Posted Jul 23, 2022, 12:00 PM
The executive gives up its project of “fuel allowance” for the most modest workers and increases the rebate at the pump. Is this an acceptable option?
In times of high inflation, how far should we go in using fiscal tools to mitigate the shock to households? The energy crisis represents a loss of national income of the order of 2 points of GDP. The question that arises is the distribution of this cost, because we have no short-term budgetary means of canceling it.
With the fuel allowance, the objective was to target the most modest who have a high exposure to rising fuel prices. This makes it possible to redistribute energy purchasing power by bringing national solidarity into play, with the underlying idea of avoiding social problems.
But there is an important point that we must not forget: by opting for more targeted measures, we must assume that people above the threshold are implicitly put to work. The rebate at the pump is general and avoids this choice, but it is expensive for public finances, so it can only be temporary.
Renouncing targeted aid, is it sustainable for public finances?
Public debt to sustainably support household purchasing power after an energy shock is not a good policy: it’s bad public debt. In addition, we do not promote energy savings. We are only postponing the problem in time by increasing the debt. We have to make political choices and decide who to help and how. It will therefore be necessary to target more aid in favor of the most vulnerable. This is essential.
For me, starting this refocusing in 2023 was a good option. France must reduce its public deficit to stabilize the debt and to regain the investment capacities necessary for its economic growth. My argument is not based on an alleged unsustainability of the French public debt. We must not dramatize the situation unnecessarily, real interest rates are still very negative. My argument is based on good management of our fiscal policy.

Xavier Ragot, President of the OFCE.Bruno DELESSARD/Challenges-REA
The executive must therefore end the tariff shield for all from 2023, as he has shown the intention…
To reduce public deficits, the executive must gradually stop its general measures to support purchasing power.
When the tariff shield was put in place, I was not opposed to this measure. It certainly has a weak redistributive effect. It also contributes to worsening our public deficit. But it allows France to have inflation 2 points lower than that of its neighbors in the euro zone. This improves its price competitiveness compared to other countries and could help restore its export capacity. This lower inflation gives another advantage to France, on the price-wage spiral.

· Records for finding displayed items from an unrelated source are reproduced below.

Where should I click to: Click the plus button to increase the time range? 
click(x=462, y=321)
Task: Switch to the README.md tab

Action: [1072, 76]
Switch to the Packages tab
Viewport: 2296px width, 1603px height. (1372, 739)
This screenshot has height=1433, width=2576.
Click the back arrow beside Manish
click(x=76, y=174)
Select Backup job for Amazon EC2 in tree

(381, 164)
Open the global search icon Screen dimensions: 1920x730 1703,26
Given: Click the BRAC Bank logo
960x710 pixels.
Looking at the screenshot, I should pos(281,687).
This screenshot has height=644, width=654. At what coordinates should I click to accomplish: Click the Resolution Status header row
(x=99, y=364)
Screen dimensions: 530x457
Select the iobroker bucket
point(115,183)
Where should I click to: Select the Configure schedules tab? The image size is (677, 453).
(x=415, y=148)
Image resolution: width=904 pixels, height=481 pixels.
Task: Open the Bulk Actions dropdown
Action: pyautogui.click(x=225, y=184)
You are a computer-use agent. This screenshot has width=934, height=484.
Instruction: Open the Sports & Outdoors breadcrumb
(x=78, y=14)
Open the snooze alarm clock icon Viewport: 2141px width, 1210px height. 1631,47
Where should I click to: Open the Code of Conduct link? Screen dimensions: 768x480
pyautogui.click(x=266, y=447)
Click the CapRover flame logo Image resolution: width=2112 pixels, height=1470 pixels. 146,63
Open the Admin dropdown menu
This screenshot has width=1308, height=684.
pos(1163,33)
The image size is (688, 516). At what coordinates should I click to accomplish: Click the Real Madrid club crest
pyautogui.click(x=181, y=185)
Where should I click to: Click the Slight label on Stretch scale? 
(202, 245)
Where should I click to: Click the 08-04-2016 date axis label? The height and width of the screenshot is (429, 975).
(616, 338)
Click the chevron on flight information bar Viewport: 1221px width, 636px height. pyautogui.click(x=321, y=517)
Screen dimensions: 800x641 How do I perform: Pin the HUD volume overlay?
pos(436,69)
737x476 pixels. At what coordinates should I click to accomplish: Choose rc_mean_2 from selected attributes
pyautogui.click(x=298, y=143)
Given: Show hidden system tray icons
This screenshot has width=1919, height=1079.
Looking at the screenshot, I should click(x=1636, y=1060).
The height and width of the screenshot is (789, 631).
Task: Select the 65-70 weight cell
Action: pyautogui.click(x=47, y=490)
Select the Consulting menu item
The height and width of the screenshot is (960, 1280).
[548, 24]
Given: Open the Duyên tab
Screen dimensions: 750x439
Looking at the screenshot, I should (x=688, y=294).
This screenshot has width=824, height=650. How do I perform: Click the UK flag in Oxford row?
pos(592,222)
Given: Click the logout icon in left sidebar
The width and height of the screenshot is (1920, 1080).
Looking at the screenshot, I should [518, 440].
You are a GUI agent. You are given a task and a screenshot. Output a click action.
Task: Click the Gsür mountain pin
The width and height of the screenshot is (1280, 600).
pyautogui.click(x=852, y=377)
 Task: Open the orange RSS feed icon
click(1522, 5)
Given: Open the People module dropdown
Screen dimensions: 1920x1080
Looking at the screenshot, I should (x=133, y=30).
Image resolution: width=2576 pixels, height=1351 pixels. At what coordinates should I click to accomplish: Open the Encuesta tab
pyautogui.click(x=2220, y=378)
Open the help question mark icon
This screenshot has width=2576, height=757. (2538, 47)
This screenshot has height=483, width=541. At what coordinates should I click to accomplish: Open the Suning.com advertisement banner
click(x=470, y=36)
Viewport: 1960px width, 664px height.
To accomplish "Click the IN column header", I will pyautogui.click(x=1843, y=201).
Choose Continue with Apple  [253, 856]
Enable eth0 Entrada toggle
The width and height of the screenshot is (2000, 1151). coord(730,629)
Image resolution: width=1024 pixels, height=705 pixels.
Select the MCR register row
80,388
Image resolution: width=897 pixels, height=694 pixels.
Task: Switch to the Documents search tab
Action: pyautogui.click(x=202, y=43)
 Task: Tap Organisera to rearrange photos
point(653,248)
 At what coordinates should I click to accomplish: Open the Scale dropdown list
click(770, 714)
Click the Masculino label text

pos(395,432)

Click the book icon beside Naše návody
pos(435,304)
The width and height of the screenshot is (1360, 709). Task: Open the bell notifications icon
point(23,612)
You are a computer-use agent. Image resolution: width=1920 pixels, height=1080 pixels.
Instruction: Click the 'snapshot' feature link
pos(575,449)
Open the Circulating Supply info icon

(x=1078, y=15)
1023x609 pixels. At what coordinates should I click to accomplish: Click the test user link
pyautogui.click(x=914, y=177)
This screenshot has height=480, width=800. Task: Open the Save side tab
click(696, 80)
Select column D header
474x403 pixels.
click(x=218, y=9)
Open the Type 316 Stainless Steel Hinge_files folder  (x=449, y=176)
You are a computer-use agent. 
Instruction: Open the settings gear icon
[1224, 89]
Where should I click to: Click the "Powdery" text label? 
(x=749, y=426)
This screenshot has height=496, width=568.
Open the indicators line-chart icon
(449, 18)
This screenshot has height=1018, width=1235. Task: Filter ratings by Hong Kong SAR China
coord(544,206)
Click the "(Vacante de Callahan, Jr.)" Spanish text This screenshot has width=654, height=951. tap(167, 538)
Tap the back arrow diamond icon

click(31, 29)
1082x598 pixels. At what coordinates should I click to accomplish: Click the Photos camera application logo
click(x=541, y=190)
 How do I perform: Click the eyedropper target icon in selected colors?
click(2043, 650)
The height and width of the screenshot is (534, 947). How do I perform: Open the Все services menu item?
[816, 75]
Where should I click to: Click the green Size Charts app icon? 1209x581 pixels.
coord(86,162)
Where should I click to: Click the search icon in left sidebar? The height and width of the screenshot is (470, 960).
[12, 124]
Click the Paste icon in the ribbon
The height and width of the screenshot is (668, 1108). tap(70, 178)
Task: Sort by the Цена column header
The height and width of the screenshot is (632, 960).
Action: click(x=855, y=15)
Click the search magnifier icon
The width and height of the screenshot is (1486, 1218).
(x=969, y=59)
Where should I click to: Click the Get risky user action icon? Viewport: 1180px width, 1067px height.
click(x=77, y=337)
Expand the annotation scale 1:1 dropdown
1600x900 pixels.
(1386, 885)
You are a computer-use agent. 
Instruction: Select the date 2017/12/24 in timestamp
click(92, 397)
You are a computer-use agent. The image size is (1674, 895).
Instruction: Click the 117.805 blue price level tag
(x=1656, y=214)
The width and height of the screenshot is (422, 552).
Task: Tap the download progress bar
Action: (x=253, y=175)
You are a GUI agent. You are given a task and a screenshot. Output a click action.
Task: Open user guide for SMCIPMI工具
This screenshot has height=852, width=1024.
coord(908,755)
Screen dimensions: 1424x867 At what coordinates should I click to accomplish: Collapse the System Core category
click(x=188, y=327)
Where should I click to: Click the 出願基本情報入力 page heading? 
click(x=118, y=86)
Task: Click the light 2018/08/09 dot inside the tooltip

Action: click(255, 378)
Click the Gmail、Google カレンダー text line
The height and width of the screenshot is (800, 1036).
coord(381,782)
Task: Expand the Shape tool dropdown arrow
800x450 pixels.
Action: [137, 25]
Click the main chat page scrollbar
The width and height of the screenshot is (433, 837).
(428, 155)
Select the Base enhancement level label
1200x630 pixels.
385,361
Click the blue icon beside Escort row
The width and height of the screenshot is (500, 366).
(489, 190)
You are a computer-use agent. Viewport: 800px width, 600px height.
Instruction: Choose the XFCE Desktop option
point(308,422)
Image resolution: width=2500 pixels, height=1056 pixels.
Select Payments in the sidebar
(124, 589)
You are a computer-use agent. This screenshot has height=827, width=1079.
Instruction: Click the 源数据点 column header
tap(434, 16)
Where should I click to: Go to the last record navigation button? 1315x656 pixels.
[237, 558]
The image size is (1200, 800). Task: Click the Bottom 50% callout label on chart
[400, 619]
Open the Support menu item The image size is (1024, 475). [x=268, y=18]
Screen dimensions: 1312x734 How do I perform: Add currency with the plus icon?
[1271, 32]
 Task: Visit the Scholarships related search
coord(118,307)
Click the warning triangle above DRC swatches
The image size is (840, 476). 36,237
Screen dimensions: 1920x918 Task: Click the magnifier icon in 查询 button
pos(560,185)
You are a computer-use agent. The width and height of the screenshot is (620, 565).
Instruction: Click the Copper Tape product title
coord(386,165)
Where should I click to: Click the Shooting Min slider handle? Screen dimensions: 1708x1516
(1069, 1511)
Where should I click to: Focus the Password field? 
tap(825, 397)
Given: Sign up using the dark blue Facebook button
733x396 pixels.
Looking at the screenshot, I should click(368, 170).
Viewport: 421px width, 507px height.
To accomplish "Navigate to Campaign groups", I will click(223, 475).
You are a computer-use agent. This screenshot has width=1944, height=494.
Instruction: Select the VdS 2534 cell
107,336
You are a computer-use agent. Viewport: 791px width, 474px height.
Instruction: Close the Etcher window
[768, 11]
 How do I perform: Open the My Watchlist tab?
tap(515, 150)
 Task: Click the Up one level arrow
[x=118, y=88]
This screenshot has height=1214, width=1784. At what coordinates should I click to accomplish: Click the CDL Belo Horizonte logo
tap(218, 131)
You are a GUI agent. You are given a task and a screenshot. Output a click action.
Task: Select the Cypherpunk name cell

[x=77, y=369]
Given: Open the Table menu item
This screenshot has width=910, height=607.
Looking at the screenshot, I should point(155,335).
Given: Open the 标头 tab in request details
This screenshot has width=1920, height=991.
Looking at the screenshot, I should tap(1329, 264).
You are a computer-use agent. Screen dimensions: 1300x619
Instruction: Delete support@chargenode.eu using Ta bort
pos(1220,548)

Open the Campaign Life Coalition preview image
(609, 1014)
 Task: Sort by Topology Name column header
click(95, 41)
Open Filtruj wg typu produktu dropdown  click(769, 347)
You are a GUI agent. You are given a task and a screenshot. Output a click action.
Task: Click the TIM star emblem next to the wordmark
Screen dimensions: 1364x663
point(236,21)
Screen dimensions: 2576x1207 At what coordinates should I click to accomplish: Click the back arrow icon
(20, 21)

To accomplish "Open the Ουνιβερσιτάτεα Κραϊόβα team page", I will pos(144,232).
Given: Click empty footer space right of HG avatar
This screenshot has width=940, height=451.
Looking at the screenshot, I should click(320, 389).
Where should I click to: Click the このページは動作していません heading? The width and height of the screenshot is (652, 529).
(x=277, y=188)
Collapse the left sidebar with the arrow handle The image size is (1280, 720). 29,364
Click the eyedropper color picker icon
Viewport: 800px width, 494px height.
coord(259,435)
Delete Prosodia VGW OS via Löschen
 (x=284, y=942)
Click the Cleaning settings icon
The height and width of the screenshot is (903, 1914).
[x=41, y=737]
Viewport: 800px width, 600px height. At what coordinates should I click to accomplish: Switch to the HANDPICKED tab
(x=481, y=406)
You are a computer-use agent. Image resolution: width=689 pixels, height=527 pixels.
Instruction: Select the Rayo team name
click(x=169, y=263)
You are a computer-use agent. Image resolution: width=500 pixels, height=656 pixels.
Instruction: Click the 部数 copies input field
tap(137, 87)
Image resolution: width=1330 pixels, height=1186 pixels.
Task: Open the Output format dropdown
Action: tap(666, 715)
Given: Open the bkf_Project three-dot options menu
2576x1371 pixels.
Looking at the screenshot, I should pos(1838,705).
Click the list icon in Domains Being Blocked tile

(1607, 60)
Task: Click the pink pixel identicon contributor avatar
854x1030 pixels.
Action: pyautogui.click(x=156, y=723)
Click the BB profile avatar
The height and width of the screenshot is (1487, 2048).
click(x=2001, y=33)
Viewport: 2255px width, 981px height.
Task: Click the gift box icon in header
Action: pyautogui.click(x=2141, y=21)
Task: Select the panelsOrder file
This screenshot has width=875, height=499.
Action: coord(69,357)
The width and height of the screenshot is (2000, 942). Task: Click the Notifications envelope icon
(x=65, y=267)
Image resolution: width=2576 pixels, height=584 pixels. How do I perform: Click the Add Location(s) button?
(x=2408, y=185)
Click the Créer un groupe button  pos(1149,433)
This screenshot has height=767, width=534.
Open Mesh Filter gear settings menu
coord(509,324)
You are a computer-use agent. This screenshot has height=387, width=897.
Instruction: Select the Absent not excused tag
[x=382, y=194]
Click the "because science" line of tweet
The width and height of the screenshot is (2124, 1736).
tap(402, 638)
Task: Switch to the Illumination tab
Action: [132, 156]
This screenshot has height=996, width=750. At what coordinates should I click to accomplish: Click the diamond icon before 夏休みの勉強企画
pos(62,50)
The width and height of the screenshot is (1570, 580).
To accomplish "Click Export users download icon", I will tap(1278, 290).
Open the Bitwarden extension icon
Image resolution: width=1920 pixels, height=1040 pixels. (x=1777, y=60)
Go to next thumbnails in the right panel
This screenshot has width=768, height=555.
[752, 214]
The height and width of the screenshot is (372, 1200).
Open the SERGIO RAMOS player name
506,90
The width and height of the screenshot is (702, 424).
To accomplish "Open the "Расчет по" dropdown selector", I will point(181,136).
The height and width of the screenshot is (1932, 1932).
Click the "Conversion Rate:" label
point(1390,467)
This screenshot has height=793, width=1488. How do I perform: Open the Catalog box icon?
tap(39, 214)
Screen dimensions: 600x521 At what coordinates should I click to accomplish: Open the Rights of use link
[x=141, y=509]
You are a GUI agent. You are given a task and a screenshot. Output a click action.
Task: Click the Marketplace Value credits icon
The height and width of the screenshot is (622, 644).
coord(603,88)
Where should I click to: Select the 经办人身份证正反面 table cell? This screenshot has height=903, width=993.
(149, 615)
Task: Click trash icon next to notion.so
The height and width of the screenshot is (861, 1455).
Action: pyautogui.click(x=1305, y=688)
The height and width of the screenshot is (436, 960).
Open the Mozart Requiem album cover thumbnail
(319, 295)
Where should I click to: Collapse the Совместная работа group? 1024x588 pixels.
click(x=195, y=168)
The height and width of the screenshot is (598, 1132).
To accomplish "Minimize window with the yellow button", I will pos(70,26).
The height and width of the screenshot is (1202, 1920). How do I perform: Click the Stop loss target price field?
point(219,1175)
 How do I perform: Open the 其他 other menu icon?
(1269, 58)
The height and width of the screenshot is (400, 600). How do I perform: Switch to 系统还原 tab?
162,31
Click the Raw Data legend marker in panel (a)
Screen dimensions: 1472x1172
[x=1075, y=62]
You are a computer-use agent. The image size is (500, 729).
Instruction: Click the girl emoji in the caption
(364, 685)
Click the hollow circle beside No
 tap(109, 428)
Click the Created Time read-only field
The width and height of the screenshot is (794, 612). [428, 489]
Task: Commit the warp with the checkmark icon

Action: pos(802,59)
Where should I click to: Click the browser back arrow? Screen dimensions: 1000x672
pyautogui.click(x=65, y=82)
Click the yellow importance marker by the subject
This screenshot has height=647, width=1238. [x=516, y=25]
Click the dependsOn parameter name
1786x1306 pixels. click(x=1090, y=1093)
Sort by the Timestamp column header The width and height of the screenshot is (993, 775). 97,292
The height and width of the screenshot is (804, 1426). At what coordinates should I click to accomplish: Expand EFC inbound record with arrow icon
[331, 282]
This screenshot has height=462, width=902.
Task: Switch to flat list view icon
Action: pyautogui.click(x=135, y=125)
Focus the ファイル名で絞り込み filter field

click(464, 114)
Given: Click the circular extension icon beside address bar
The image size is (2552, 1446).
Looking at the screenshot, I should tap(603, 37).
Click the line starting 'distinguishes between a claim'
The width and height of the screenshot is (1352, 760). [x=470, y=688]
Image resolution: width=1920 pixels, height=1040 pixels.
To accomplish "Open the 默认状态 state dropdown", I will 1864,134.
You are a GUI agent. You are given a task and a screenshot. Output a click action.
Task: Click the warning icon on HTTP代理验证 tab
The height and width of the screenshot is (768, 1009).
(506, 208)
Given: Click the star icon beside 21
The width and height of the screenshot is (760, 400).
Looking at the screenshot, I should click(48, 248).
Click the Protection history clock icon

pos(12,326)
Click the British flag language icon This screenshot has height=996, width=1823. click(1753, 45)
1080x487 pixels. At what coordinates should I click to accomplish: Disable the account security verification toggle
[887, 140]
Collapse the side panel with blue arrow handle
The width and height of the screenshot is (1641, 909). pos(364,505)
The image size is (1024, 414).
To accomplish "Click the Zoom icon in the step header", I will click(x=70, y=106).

Today the question arises of the fair sharing of the cost of inflation. What do you think it should be?
I distinguish two subjects. The first is the fair distribution of our national impoverishment due to the rise in energy prices we have just discussed. The second is the joint evolution of prices and wages: the debate on the price-wage spiral.
A benchmark should be that the management of this crisis should not reduce the share of wages in value added. If the share of wages temporarily increases in the crisis compared to profits, it is because companies are called upon to help employees. Wages therefore have to move at least in line with core inflation (excluding the energy effect) plus labor productivity.
All these elements fluctuate, but a minimum increase of 3.5% in wages is therefore relevant. These amounts must of course be broken down by branch.
Inflation and the rise in the minimum wage are fueling demands for wage increases. Faced with claims, are all companies in the same boat?
Second-round effects, ie wage increases that follow the rise in prices, are necessary if they are not too large. We must be wary of third-round effects: the induced rise in prices after the rise in wages! The reality, however, is the very strong heterogeneity of sectoral situations, which has been a constant of economic policy since the health crisis.
We must announce now that the energy crisis is before us, because the budgetary measures cannot last.
In addition, there is a reassessment of the arduous work of employees which should lead to increases in remuneration to attract skills in certain sectors. In the hotel and catering industry, for example, companies have no choice but to raise salaries to find workers.
Faced with an energy crisis that will last, the executive calls for measures of “energy sobriety”. Who should start the effort first? Households or businesses?
Rather than sobriety, I prefer the term energy savings, it’s much clearer. In Germany as in France, an effort will be required from companies in the sectors that are less dependent on energy to produce. Some households will then be involved. The political choice is to define which households we want to make less of a contribution: it must be the households that cannot rapidly reduce their energy consumption.
But we must announce now that the energy crisis is ahead of us because the budgetary measures cannot last. We are going to live a Churchillian moment of a fair distribution of the necessary effort. We must not hide this important debate in bad public debt.